Vicario: “Sono pronto per una big, all’Empoli sarò sempre grato”
Il portiere dell’Empoli, Giuglielmo Vicario, ha rilasciato un intervista al settimanale Sportweek, ieri in edicola. Ecco alcune battute:
Sul futuro
“Dopo due campionati da titolare sento di voler essere protagonista, giocando tutte le partite. Ho assaporato il gusto del campo e voglio restarci. Sono pronto per una grande”.
Su pregi e difetti
“Penso di avere un buon tempismo e di saper leggere in anticipo lo sviluppo dell’azione. Posso migliorare nel posizionamento sui tiri in diagonale e nella frenata“.
Sull’Empoli
“L’anno scorso a Empoli si sono realizzate le condizioni perché prendessi il ruolo di titolare. Sono e sarò sempre grato a questa società, che mi ha dato fiducia. Qui c’è un ambiente, esigente ma equilibrato, direi familiare, che ti mette nelle condizioni di esprimerti al cento per cento.”

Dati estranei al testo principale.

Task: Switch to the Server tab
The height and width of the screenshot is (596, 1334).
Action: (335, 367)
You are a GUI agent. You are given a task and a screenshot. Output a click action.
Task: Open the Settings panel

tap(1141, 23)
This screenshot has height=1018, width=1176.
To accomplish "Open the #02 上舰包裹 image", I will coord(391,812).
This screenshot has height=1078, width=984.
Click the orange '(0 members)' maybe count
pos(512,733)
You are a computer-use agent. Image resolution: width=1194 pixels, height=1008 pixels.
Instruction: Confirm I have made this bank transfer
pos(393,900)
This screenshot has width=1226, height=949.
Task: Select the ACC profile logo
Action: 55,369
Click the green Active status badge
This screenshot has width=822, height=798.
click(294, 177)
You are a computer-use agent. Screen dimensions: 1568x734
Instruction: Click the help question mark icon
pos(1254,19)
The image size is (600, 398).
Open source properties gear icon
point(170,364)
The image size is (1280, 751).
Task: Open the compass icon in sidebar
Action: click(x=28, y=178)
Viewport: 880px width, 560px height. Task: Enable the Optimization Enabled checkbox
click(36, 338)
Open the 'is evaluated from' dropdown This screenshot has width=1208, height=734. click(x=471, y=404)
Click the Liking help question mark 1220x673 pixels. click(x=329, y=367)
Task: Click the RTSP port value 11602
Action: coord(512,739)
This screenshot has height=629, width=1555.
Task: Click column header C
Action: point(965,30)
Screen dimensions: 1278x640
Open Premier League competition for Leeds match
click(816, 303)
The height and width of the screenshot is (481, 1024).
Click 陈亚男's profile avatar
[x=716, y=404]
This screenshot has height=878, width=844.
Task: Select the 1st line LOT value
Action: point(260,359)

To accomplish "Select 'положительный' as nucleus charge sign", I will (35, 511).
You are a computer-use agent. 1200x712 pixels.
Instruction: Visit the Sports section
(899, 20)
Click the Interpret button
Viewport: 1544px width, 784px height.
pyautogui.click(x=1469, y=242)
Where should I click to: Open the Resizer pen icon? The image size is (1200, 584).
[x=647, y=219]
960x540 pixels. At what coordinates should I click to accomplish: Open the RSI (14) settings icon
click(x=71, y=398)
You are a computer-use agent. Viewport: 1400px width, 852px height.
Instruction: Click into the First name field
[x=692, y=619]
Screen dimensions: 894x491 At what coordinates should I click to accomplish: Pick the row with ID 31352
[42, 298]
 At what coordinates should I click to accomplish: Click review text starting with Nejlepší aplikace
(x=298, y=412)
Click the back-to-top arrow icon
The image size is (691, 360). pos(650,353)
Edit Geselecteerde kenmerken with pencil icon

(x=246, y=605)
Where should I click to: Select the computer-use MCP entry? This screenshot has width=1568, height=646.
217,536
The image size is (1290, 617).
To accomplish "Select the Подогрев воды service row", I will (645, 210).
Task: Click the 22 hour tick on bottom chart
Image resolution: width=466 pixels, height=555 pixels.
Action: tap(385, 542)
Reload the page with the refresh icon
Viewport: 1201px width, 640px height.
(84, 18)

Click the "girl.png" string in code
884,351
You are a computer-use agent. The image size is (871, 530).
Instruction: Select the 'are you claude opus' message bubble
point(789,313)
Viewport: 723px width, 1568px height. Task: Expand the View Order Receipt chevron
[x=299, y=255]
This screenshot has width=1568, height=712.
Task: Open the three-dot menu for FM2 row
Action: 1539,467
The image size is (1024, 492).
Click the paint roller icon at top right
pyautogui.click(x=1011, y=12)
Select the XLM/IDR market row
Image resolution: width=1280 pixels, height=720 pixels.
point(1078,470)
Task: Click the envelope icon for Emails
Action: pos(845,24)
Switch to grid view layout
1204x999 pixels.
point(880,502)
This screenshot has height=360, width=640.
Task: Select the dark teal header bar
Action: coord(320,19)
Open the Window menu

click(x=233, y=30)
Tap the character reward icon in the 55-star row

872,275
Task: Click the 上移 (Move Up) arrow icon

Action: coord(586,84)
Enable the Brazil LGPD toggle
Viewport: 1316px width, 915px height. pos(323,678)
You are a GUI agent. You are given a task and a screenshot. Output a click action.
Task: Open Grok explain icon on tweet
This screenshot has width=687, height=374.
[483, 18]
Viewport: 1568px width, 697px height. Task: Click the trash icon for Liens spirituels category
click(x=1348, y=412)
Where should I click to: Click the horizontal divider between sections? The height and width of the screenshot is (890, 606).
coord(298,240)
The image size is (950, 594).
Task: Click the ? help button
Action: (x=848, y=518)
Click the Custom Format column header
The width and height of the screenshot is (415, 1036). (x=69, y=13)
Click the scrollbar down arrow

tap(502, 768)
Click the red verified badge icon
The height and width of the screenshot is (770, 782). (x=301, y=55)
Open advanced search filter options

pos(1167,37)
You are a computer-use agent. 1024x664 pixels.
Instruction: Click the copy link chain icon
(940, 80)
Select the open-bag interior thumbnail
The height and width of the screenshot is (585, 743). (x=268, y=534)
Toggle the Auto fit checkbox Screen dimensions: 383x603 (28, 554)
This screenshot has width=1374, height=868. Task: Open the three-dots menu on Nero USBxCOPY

La cosa più pazza che hai fatto in vita tua?
“Non sono un amante del rischio. A salvezza raggiunta, noi portieri dell’Empoli avremmo deciso di buttarci col paracadute. Vediamo se ci riusciamo….”
Un anno fa, tu e i tuoi genitori, avete accolto una mamma e un figlio scappati dalla guerra in Ucraina. Sono ancora con voi?
“Si, vivono con i miei. Nasce tutto dai contatti che papà e mamma hanno con un’azienda friulana che ha una filiale in Ucraina. Così Anna e Milan sono arrivati da noi. Il bambino ha fatto 12 anni a ottobre. All’inizio osservava me calciatore con stupore, incredulità e timidezza. Oggi giochiamo a pallone insieme, guarda tutte le mie partite e tifa Empoli. Ha imparato la lingua, va a scuola e ha trovato tanti amici, Potrei dire che è un bambino felice. La guerra? Non ne parlo mai, con lui e con la madre. Ho capito che è un tasto che non vogliono toccare perchè gli provoca troppo dolore.”